Begin Document text
Lake Arbuckle, Florida, USA

Lake Locations:

USA - South - Florida - West Central -

A rarity among West-Central Florida lakes, Lake Arbuckle is a natural lake without shoreline development. The lake is not dammed, with the only outflow into Arbuckle Creek which empties into big Lake Istokpoga 17 miles downstream. A water control structure maintains lake levels on the larger lake, so water levels are minimally controlled by this remote dam. Inflow comes from Reedy Creek at the northwest corner and from Blue Jordan Swamp on the northeast side. There are no residences along its 12-miles of shoreline; much of the shore is bordered by wetlands, bogs, swamps and other water-based environments. Cypress draped in moss frames the shore.

Lake Arbuckle is one of the drainage lakes of the Istokpoga Basin which drains Florida’s sandy ‘spine’-the Lake Wales Ridge. The unusual topography of the Ridge shows the succession of the Florida Peninsula from a group of isolated mid-ocean dune islands to the eventual emergence of the rest of the well-known peninsula. Because this ridge was separated from other land forms for thousands of years, plant and animal life evolved in unique ways. As science attempts to preserve these ancient variations, much of the area is under protection and development is strictly limited. The western side of the nearly 3,800-acre, shallow lake is within the Lake Wales State Forest Arbuckle Tract. The eastern and southern sides of the lake are a part of the McDill AFB Auxiliary Field and the Avon Park Air Force Range. Only on the northern side does a small strip of lake allow the Polk County Parks Department to provide camping and a boat ramp.

Reedy Creek is only occasionally navigable by canoe, so few water lovers enter from nearby Reedy Lake. Lake Arbuckle itself is perfect for small boats, air-boats, canoes and kayaks, although the boat ramps can handle larger bass boats. The Lake Arbuckle County Park has a small swimming area, bathhouse, restrooms and small store for camping supplies. The campsites are well-placed but have no electricity or water hook-ups. This family campground is ideal for those who want to experience South Florida nature at its finest. Several trails lead into the larger Lake Wales Ridge State Forest to the west. Although the lake is large enough to be choppy in windy weather, the margins are enjoyable for kayaks and canoes as there are profuse lilypad beds sheltering a variety of birds and wildlife. Lake Arbuckle has been the destination for many of South Florida’s relocated alligators, so these ancient reptiles are increasingly seen here.
End Document text
> Given problem A: Can you output, word for word, the part of the Lake Arbuckle description that opens with the words containing "Lake Arbuckle, Florida, USA" and closes with "frames the shore."?
The entries that follow are unrelated to the Lake Arbuckle description.
Begin Data for this task
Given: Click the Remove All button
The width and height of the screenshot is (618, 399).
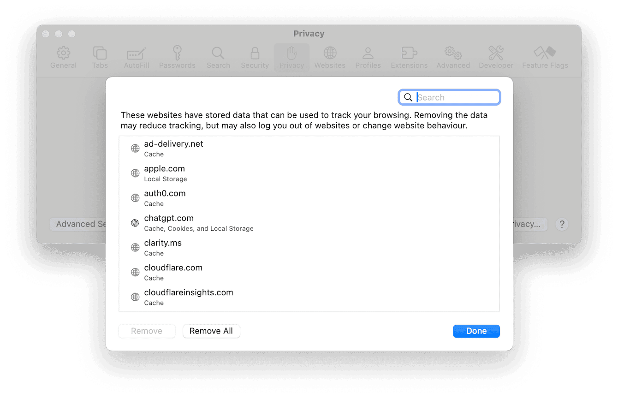Looking at the screenshot, I should click(x=211, y=331).
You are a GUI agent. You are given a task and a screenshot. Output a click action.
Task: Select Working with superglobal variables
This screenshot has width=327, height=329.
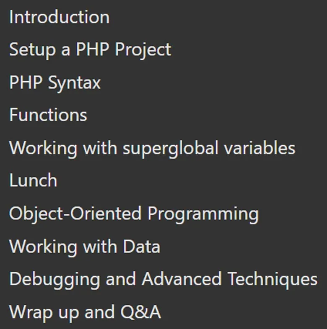coord(152,149)
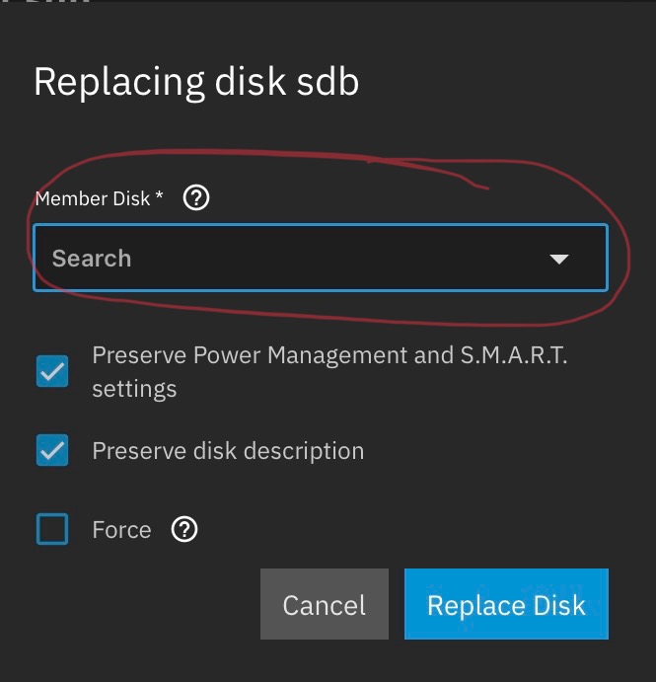This screenshot has height=682, width=656.
Task: Expand the Member Disk dropdown arrow
Action: (x=559, y=260)
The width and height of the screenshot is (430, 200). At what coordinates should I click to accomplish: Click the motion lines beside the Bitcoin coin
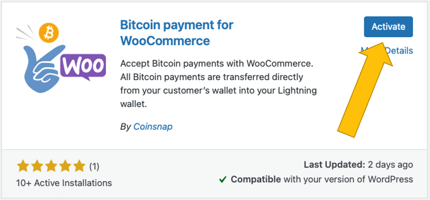[24, 33]
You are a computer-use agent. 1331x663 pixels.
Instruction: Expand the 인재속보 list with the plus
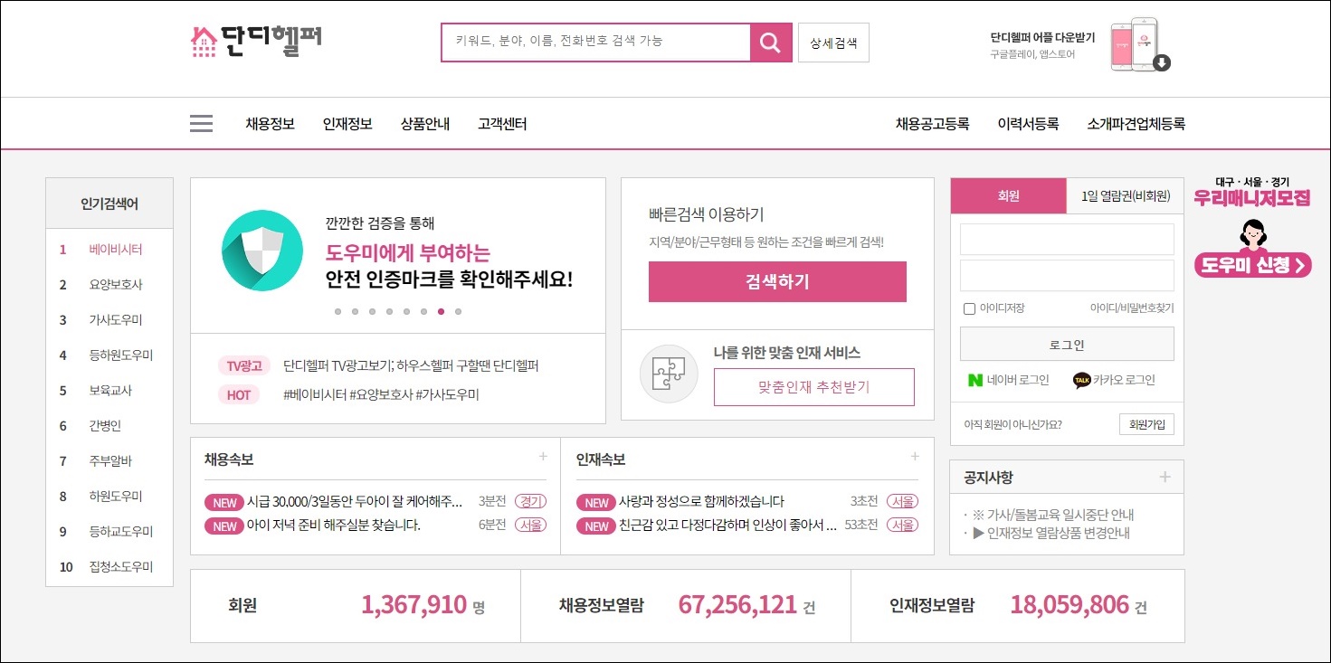tap(916, 457)
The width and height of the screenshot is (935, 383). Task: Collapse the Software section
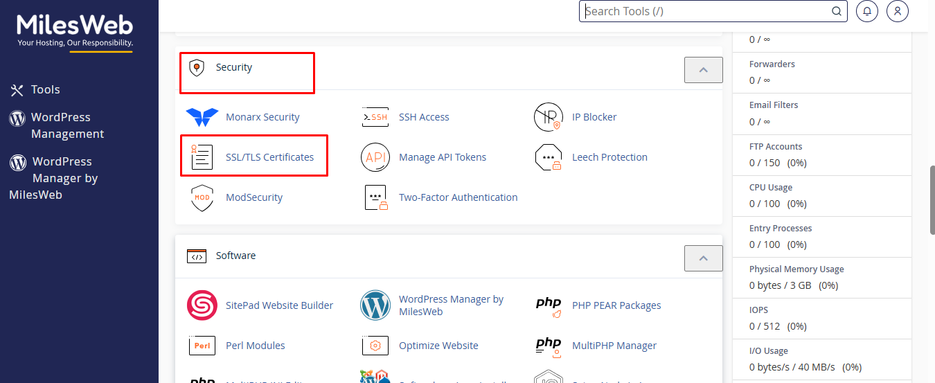(x=703, y=258)
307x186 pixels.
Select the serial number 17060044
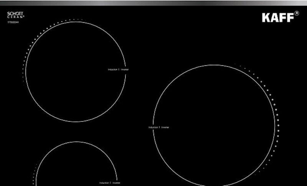point(13,22)
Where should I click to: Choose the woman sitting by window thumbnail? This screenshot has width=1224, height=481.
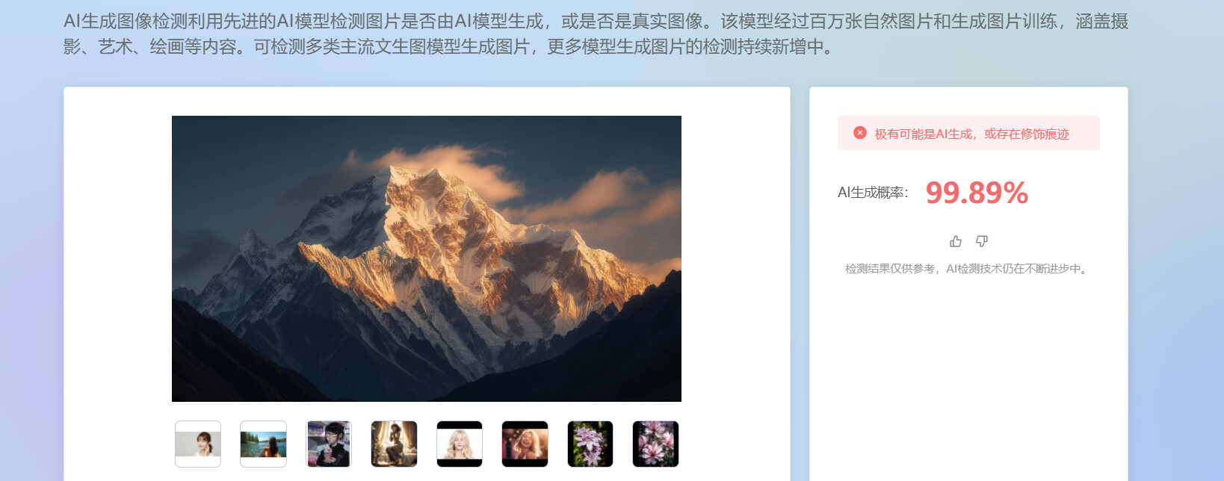[394, 444]
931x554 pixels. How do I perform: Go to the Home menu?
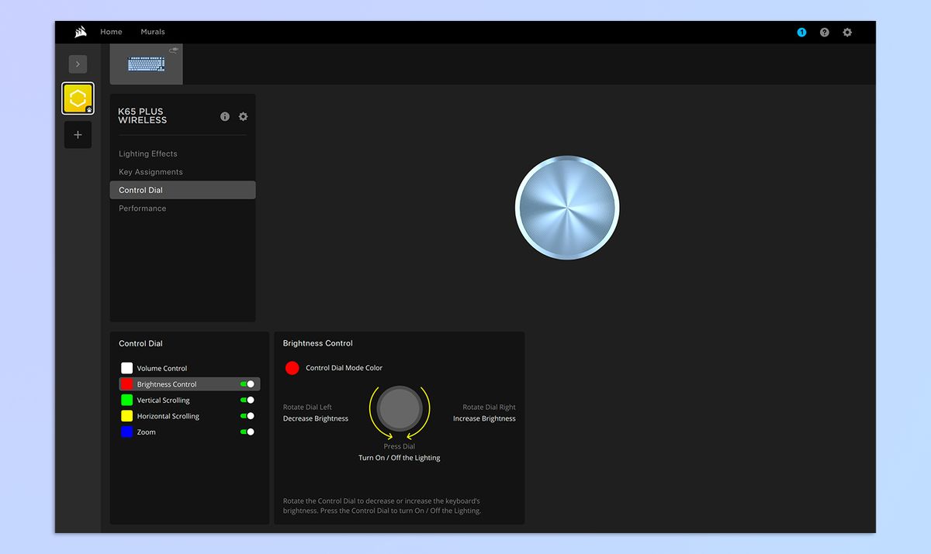point(111,32)
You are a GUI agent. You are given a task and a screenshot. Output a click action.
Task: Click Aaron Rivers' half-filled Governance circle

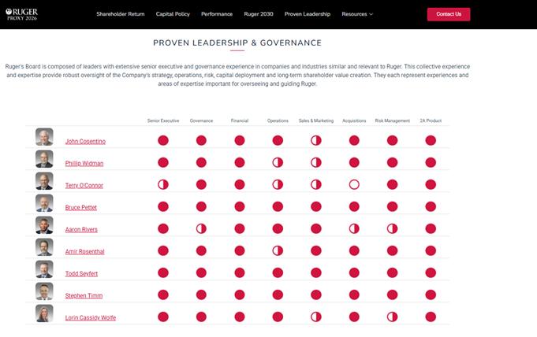tap(201, 228)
End Data for this task
> Given problem B: Would you return, unchanged, the entries from the very first one through the line containing "point(111,32)", including that line, leaving out the pictures?

> Task output A:
Lake Arbuckle, Florida, USA

Lake Locations:

USA - South - Florida - West Central -

A rarity among West-Central Florida lakes, Lake Arbuckle is a natural lake without shoreline development. The lake is not dammed, with the only outflow into Arbuckle Creek which empties into big Lake Istokpoga 17 miles downstream. A water control structure maintains lake levels on the larger lake, so water levels are minimally controlled by this remote dam. Inflow comes from Reedy Creek at the northwest corner and from Blue Jordan Swamp on the northeast side. There are no residences along its 12-miles of shoreline; much of the shore is bordered by wetlands, bogs, swamps and other water-based environments. Cypress draped in moss frames the shore.

> Task output B:
Given: Click the Remove All button
The width and height of the screenshot is (618, 399).
Looking at the screenshot, I should click(x=211, y=331).
You are a GUI agent. You are given a task and a screenshot. Output a click action.
Task: Select Working with superglobal variables
This screenshot has width=327, height=329.
coord(152,149)
This screenshot has height=682, width=656.
Task: Expand the Member Disk dropdown arrow
Action: (x=559, y=260)
The width and height of the screenshot is (430, 200). At what coordinates should I click to accomplish: Click the motion lines beside the Bitcoin coin
[24, 33]
You are a computer-use agent. 1331x663 pixels.
Instruction: Expand the 인재속보 list with the plus
tap(916, 457)
The width and height of the screenshot is (935, 383). Task: Collapse the Software section
(x=703, y=258)
307x186 pixels.
Select the serial number 17060044
point(13,22)
Where should I click to: Choose the woman sitting by window thumbnail? This screenshot has width=1224, height=481.
[394, 444]
931x554 pixels. How do I perform: Go to the Home menu?
point(111,32)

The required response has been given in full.